Aim of the exercise | Convert the material into a Markdown table with the columns "Nr" and "Line," numbering each line in order and leaving out blank lines.

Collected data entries
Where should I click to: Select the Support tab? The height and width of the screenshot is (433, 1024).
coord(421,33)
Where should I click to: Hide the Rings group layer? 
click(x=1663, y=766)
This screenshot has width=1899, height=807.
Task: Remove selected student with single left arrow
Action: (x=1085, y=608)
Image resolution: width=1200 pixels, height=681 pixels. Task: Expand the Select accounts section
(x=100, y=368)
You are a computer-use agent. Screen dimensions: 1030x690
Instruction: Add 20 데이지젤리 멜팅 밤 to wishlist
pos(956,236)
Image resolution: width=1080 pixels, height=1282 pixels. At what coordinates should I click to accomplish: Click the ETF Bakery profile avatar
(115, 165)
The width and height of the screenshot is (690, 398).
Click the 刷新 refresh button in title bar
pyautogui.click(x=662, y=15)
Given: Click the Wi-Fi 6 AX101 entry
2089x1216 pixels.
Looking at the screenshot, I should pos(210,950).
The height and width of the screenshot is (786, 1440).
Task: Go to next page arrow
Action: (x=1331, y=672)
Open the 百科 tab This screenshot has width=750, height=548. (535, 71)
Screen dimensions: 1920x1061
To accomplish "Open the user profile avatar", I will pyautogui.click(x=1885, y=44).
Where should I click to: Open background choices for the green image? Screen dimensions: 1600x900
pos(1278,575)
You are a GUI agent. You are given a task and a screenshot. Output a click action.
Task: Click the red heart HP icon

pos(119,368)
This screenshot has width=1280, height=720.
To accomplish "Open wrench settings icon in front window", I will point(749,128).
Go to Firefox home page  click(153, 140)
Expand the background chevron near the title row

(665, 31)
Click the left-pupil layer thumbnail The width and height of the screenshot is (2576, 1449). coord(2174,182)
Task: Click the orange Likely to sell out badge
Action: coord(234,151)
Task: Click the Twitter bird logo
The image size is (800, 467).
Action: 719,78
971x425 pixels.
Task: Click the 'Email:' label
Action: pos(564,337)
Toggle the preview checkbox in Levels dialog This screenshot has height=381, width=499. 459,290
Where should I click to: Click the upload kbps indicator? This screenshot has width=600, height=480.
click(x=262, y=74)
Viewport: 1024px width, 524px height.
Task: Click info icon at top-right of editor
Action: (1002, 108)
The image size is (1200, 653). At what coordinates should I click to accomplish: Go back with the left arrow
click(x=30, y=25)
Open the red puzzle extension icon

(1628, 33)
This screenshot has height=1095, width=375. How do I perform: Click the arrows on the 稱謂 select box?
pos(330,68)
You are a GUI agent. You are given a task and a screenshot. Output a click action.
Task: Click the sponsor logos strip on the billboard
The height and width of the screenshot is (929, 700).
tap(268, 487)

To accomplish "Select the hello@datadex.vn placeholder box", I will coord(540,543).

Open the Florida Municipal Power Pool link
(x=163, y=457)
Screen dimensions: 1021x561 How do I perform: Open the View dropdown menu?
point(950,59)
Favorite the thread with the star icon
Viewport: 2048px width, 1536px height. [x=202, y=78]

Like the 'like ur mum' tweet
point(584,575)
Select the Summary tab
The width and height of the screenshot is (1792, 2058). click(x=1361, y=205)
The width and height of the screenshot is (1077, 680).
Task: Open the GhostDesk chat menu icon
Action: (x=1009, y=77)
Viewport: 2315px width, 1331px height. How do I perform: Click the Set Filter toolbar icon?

Solution to this problem |
| Nr | Line |
|---|---|
| 1 | Where should I click to: Select the Support tab? The height and width of the screenshot is (433, 1024). |
| 2 | coord(421,33) |
| 3 | Where should I click to: Hide the Rings group layer?  |
| 4 | click(x=1663, y=766) |
| 5 | This screenshot has width=1899, height=807. |
| 6 | Task: Remove selected student with single left arrow |
| 7 | Action: (x=1085, y=608) |
| 8 | Image resolution: width=1200 pixels, height=681 pixels. Task: Expand the Select accounts section |
| 9 | (x=100, y=368) |
| 10 | You are a computer-use agent. Screen dimensions: 1030x690 |
| 11 | Instruction: Add 20 데이지젤리 멜팅 밤 to wishlist |
| 12 | pos(956,236) |
| 13 | Image resolution: width=1080 pixels, height=1282 pixels. At what coordinates should I click to accomplish: Click the ETF Bakery profile avatar |
| 14 | (115, 165) |
| 15 | The width and height of the screenshot is (690, 398). |
| 16 | Click the 刷新 refresh button in title bar |
| 17 | pyautogui.click(x=662, y=15) |
| 18 | Given: Click the Wi-Fi 6 AX101 entry |
| 19 | 2089x1216 pixels. |
| 20 | Looking at the screenshot, I should pos(210,950). |
| 21 | The height and width of the screenshot is (786, 1440). |
| 22 | Task: Go to next page arrow |
| 23 | Action: (x=1331, y=672) |
| 24 | Open the 百科 tab This screenshot has width=750, height=548. (535, 71) |
| 25 | Screen dimensions: 1920x1061 |
| 26 | To accomplish "Open the user profile avatar", I will pyautogui.click(x=1885, y=44). |
| 27 | Where should I click to: Open background choices for the green image? Screen dimensions: 1600x900 |
| 28 | pos(1278,575) |
| 29 | You are a GUI agent. You are given a task and a screenshot. Output a click action. |
| 30 | Task: Click the red heart HP icon |
| 31 | pos(119,368) |
| 32 | This screenshot has width=1280, height=720. |
| 33 | To accomplish "Open wrench settings icon in front window", I will point(749,128). |
| 34 | Go to Firefox home page  click(153, 140) |
| 35 | Expand the background chevron near the title row |
| 36 | (665, 31) |
| 37 | Click the left-pupil layer thumbnail The width and height of the screenshot is (2576, 1449). coord(2174,182) |
| 38 | Task: Click the orange Likely to sell out badge |
| 39 | Action: coord(234,151) |
| 40 | Task: Click the Twitter bird logo |
| 41 | The image size is (800, 467). |
| 42 | Action: 719,78 |
| 43 | 971x425 pixels. |
| 44 | Task: Click the 'Email:' label |
| 45 | Action: pos(564,337) |
| 46 | Toggle the preview checkbox in Levels dialog This screenshot has height=381, width=499. 459,290 |
| 47 | Where should I click to: Click the upload kbps indicator? This screenshot has width=600, height=480. |
| 48 | click(x=262, y=74) |
| 49 | Viewport: 1024px width, 524px height. |
| 50 | Task: Click info icon at top-right of editor |
| 51 | Action: (1002, 108) |
| 52 | The image size is (1200, 653). At what coordinates should I click to accomplish: Go back with the left arrow |
| 53 | click(x=30, y=25) |
| 54 | Open the red puzzle extension icon |
| 55 | (1628, 33) |
| 56 | This screenshot has height=1095, width=375. How do I perform: Click the arrows on the 稱謂 select box? |
| 57 | pos(330,68) |
| 58 | You are a GUI agent. You are given a task and a screenshot. Output a click action. |
| 59 | Task: Click the sponsor logos strip on the billboard |
| 60 | The height and width of the screenshot is (929, 700). |
| 61 | tap(268, 487) |
| 62 | To accomplish "Select the hello@datadex.vn placeholder box", I will coord(540,543). |
| 63 | Open the Florida Municipal Power Pool link |
| 64 | (x=163, y=457) |
| 65 | Screen dimensions: 1021x561 How do I perform: Open the View dropdown menu? |
| 66 | point(950,59) |
| 67 | Favorite the thread with the star icon |
| 68 | Viewport: 2048px width, 1536px height. [x=202, y=78] |
| 69 | Like the 'like ur mum' tweet |
| 70 | point(584,575) |
| 71 | Select the Summary tab |
| 72 | The width and height of the screenshot is (1792, 2058). click(x=1361, y=205) |
| 73 | The width and height of the screenshot is (1077, 680). |
| 74 | Task: Open the GhostDesk chat menu icon |
| 75 | Action: (x=1009, y=77) |
| 76 | Viewport: 2315px width, 1331px height. How do I perform: Click the Set Filter toolbar icon? |